Como reconhecimento do seu trabalho, recebeu do Presidente a Medalha Presidencial da Liberdade, a maior condecoração civil dos Estados Unidos, num dos últimos atos da administração Obama.


A vitória, finalmente


Apesar do currículo bem preenchido, depois de mais de três décadas como senade Delaware e dois mandato como vice-presidente de Barack Obama, Joe Biden teve uma acérrima oposição antes de conseguir o apoio de todas as fações do partido democrata. Para além de Kamala Harris, que se tornou entretanto a sua vice-presidente, o presidente eleito superou ainda Pete Buttigieg e Beto O’Rourke, dois nomes que prometem fazer parte do futuro próximo do partido, bem como Bernie Sanders, o crónico e popular candidato que vê apenas as suas posições mais socialistas impedirem-no de gerar o consenso necessário.

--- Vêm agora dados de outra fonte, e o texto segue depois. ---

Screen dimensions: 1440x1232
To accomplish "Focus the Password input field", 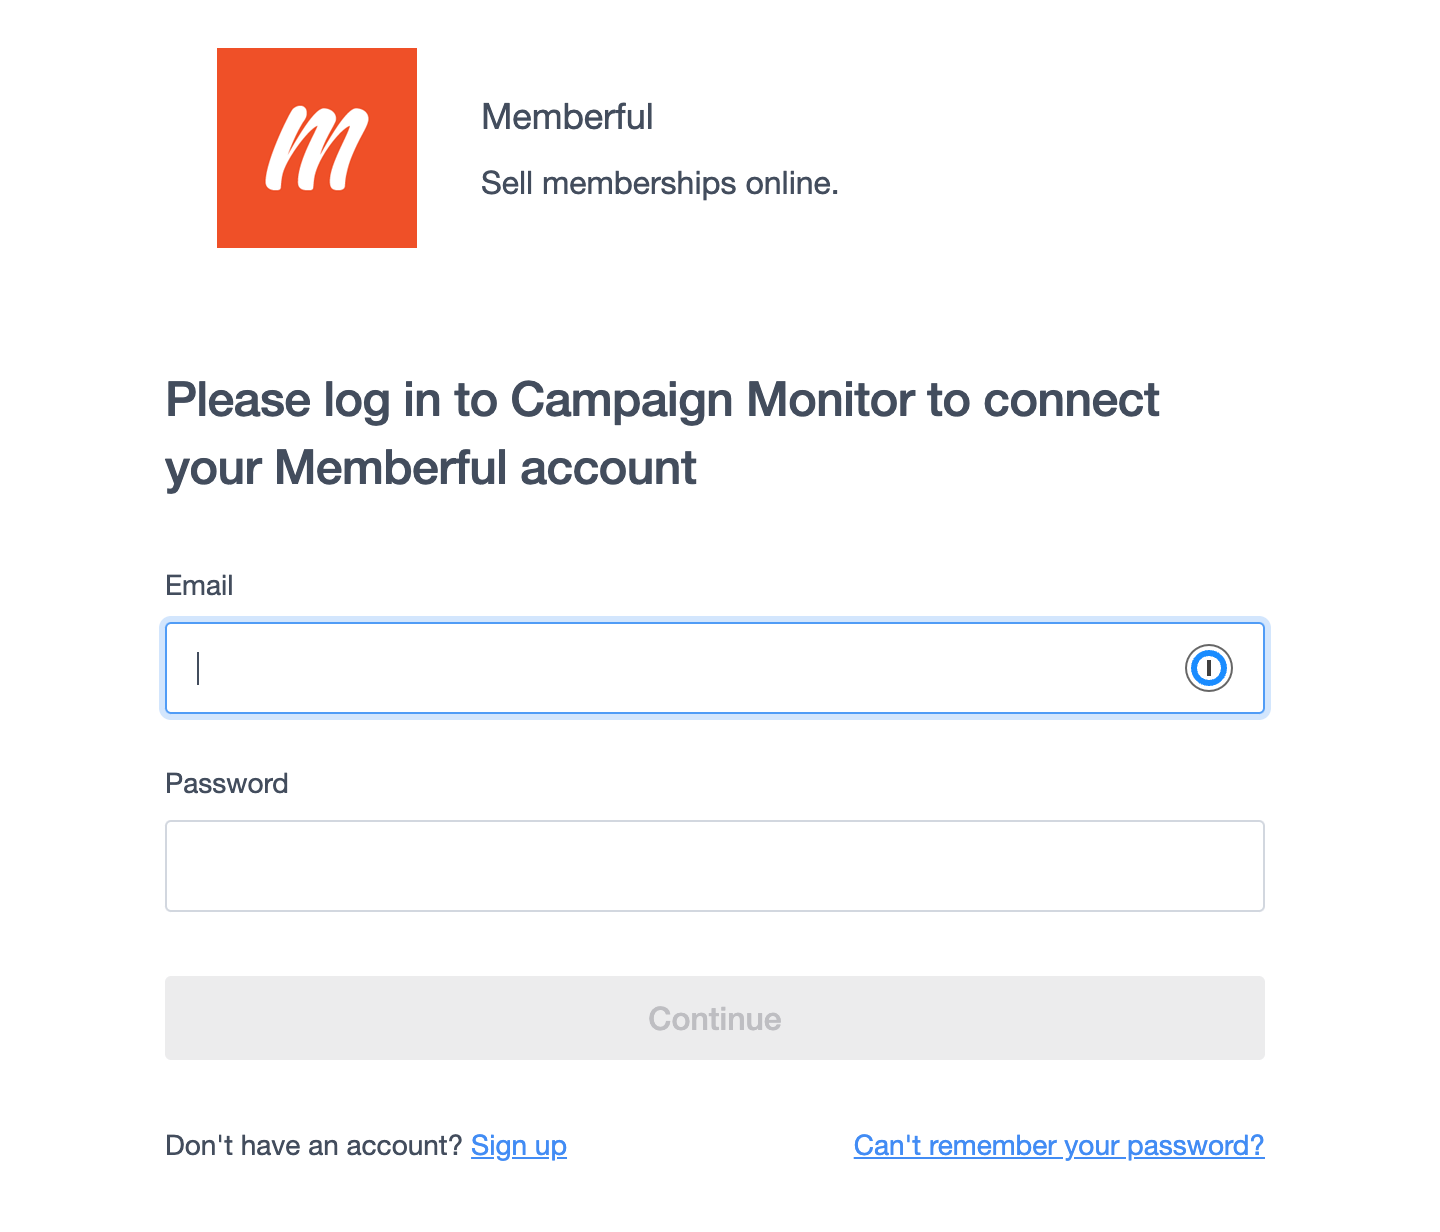I will click(715, 866).
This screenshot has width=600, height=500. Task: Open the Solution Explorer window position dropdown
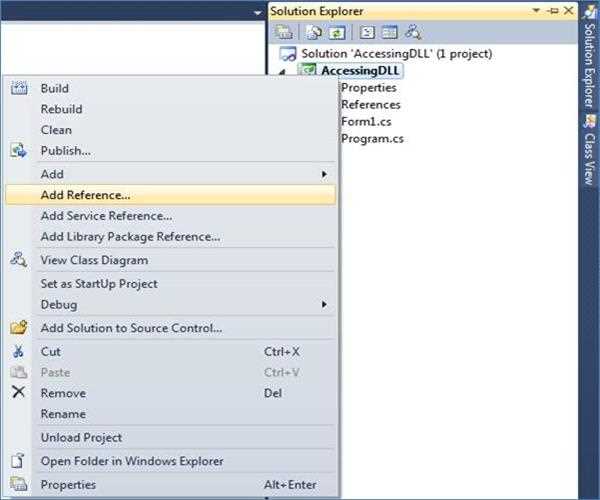(539, 10)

Candidatos às Primárias do Partido Democrata / Fonte: The New York Times


Superadas as primárias, chegou o momento do confronto com Trump, fase em que as acusações de corrupção contra si e o seu filho Hunter, o único ainda vivo do seu primeiro casamento, por parte do ainda presidente dos EUA subiram de tom. “Joe Biden e o seu filho são corruptos. Se um republicano tivesse feito o que eles fizeram, estava agora na cadeira elétrica”, atirou Donald Trump. Apesar das acusações e das subsequentes investigações, nada de ilegal foi provado sobre os negócios de Hunter na Ucrânia e na China.


Numas eleições em que, mais do que um duelo de políticas ou ideologias, se avaliou o caráter dos candidatos, a experiência acumulada ao longo de uma extensa carreira política e a imagem apaziguadora e conciliadora que cultivou junto do eleitorado ditaram a vitória sobre o discurso divisivo de Trump, naquela que foi a sua terceira tentativa de chegar à presidência.


Finalmente no cargo que sempre desejou, o primeiro desafio da nova administração vai passar pelo combate à pandemia, onde vai ser “preciso muito trabalho árduo”. Depois, fica a promessa de que os Estados Unidos da América vão voltar a liderar o mundo, aliados vão voltar a ser aliados e vai haver o regresso a tratados e acordos internacionais abandonados durante a administração Trump.